**Document text**
· · · ·

Picking up your dog’s poop in a plastic bag sounds like the right thing to do, but it is not without environmental consequences. Massive amounts of poop in plastic bags take up considerable space in landfills. But it is even worse to leave it behind, possibly close enough to pollute waterways or spread disease.

While it may not be the most pleasant practice for one’s nostrils, there is a growing trend among pet owners to compost their critters’ waste. For those who own two or more dogs, for example, composting becomes both an economical and environmental benefit.

It is a particularly interesting notion to compost animal waste, when considering that the Environmental Protection Agency recently estimated that the typical dog excretes three quarters of a pound of waste each day. That means one little doggie is creating about 275 pounds of poo per year for our landfills.

Environmentalists believe the total could be cut in half through composting efforts, which would save landfill space, cut down on the energy required to transport and dispose of the waste, while also replenishing lawns in the backyards of those pet owners.

There are some tips, and drawbacks, that nature lovers and pet lovers are quick to agree upon. First, you want to be sure to keep your dog and cat compost separate from any other kitchen waste compost bin. Second, avoid using the pet compost on garden vegetables as the waste contains highly toxic pathogens that the average garden compost cannot break down. This is true, even after dog or cat compost has matured. Third, be sure to keep your homemade dog or cat compost away from ponds, wells or other water sources.

· · · ·

**Dataset content**
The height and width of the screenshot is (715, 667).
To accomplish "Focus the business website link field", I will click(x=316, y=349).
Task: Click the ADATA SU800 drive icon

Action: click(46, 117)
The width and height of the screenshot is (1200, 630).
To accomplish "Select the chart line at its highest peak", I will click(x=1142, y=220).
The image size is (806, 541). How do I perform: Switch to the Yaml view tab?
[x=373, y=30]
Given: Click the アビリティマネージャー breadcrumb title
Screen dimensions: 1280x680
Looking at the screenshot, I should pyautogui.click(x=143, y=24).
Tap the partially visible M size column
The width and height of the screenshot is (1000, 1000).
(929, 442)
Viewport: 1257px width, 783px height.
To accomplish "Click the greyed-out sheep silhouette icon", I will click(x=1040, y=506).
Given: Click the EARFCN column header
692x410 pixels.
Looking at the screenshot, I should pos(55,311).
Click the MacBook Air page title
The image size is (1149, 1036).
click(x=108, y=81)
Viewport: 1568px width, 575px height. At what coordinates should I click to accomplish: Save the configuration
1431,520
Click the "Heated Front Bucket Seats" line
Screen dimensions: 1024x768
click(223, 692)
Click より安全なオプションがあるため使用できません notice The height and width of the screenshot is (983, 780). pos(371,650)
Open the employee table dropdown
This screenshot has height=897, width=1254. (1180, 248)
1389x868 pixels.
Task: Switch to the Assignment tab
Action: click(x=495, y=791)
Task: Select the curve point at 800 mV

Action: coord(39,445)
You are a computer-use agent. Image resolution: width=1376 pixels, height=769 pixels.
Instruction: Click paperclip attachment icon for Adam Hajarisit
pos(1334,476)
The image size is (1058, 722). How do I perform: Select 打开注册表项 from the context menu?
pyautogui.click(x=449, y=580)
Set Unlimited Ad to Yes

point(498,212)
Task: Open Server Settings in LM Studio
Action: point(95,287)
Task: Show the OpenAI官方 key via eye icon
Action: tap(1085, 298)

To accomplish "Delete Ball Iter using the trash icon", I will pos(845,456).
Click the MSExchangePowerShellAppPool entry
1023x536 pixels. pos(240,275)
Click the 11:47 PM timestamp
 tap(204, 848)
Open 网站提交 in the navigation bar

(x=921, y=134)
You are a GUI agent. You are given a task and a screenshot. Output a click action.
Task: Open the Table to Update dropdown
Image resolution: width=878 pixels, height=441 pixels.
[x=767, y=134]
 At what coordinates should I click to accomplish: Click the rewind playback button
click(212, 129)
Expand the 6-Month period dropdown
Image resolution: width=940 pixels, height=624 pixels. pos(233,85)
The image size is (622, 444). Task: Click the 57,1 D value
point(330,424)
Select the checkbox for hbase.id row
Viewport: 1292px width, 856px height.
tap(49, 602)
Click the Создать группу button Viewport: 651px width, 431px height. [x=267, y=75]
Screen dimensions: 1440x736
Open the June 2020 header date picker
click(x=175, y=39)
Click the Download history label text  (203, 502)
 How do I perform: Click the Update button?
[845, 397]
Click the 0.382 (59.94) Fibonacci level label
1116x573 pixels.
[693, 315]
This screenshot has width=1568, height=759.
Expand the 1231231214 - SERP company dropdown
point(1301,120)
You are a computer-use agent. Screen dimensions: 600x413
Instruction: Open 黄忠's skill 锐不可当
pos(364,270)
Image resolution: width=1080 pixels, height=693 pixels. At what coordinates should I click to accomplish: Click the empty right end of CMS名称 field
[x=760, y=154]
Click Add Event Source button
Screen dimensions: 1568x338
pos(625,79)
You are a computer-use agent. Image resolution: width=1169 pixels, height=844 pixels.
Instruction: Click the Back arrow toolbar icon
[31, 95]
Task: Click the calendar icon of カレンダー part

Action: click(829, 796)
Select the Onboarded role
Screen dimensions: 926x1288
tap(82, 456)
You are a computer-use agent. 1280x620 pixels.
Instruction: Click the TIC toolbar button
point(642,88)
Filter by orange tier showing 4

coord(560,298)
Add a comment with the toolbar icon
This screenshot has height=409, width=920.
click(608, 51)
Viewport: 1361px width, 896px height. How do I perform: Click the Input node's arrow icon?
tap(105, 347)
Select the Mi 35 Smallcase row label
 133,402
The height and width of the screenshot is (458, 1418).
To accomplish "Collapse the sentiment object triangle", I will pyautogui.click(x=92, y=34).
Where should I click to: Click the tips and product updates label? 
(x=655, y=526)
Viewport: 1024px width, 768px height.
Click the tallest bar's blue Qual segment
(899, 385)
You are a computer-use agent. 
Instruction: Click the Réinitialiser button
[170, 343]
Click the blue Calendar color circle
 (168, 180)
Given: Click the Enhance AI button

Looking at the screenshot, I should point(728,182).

· · · ·

**Tasks to carry out**
**A.** In the text on composting pet waste, how much waste does the Environmental Protection Agency estimate the typical dog excretes each day?
**B.** Continue the text on composting pet waste from the point where it stops.

**Response list**
**A.** Three quarters of a pound.

**B.**
Compost is created to enrich the soil for plant life, and its bin should be made of wire or plastic. Suggestions from pet experts call for taking a plastic garbage bin, drilling about a dozen holes into its side, and cutting out the bottom, so it stands as an upright cylinder. You then dig a hole deep enough to bury the bin, nearly to the top, allowing enough room for the lid to be snapped in place. Two to three inches of rock in the bottom of the bin provides drainage, and then add the pet feces, a septic starter (available in most supermarkets) and water. A “greener” compost is possible by adding sawdust instead of septic starter (basic rule is two parts of waste for every one part of sawdust). After placing the lid on the bin, all that is left is to add poop as it becomes available – which we know is daily.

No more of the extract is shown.